Ecolo... ou pas !

1er avril 2010

Ecologie par ci, écologie par là… Ce mot très à la mode est brandi comme l’argument ultime contre lequel il n’y aurait rien à répondre sous peine d’être taxé de réac, d’égoïste, d’imbécile ou pire, d’assassin…

 

Notre initiateur national s’appelle Nicolas Hulot mais beaucoup d’autres l’ont suivi dont les candidats à notre présidence qui, en manque de voix ont (presque) tous signé le « pacte écologique ».

 

Il a eu cette bonne idée de culpabiliser les ignorants (dont je suis) en les pointant de l’index. Ainsi, lorsque vous jetez une bouteille d’eau ailleurs que dans la poubelle jaune, que vous prenez l’avion, que vous ne vous déplacez pas (à pieds, évidemment !) pour faire recycler vos piles usagées, que vous partez au travail en voiture, que vous achetez des yaourts trop emballés, que vous oubliez d’éteindre une lumière, que vous tirez la chasse d’eau à chaque fois que vous allez aux toilettes, que vous laissez la télé fonctionner sans la regarder – bon, j’arrête là car la liste est interminable – alors vous êtes un irresponsable qui condamne les générations futures à vivre sur une Terre pourrie et de surcroît, sous le niveau de la mer !

Heureusement, les modes passent, les mentalités évoluent et, finalement, la réflexion s’affine. Il ne suffit plus, en effet, de crier à qui veut l’entendre que le climat se réchauffe, que les glaciers fondent et qu’il faut pisser sous la douche pour économiser de l’eau…

 

Un autre regard, moins pleurnichard et accusateur, semble émerger.

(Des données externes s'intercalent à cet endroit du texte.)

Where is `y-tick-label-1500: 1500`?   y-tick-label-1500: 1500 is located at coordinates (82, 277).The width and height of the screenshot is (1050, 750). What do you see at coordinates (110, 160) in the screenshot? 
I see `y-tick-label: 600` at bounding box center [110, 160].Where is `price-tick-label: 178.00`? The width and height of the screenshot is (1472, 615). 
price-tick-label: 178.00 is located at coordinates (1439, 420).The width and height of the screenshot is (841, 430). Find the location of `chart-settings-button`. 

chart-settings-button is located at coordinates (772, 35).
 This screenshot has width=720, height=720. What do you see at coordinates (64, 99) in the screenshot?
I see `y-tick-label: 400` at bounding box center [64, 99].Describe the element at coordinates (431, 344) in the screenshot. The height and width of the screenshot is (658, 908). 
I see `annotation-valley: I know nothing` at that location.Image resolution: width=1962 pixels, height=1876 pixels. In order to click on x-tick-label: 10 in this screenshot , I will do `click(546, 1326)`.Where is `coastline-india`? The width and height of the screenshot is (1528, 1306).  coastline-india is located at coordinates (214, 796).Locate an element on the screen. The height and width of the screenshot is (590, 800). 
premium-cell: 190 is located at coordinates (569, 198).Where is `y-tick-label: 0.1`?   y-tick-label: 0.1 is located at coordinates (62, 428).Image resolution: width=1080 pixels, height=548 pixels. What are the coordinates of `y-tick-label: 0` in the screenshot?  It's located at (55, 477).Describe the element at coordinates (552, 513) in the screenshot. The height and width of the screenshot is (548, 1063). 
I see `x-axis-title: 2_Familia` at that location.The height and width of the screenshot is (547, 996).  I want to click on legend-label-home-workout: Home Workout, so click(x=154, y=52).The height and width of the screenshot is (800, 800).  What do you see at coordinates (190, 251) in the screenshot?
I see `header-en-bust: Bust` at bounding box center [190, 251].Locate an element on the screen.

Ce dernier prend en compte les besoins d’une société qui avance et, plutôt que d’y mettre un frein, il envisage d’intégrer l’écologie à la croissance et de trouver de vraies solutions aux problèmes vers lesquels nous allons de façon inexorable. Prenons un exemple pour être concret : lorsqu’un désert avance, plutôt que d’interdire aux populations de prendre des douches, créons des plantes capables de pousser avec un minimum d’eau…

 

La prise de conscience étant acquise, il reste à travailler sur des solutions à la fois efficaces et réalisables. Ce n’est ni en criant au loup, ni en arrêtant de vivre que nous sauverons les générations futures. Et, par pitié, laissez-moi le droit de manger de la bouffe pas bio, de prendre deux douches par jour si ça me chante et d’avoir la flemme d’aller jusqu’au container de recyclage pour le verre ! Merci.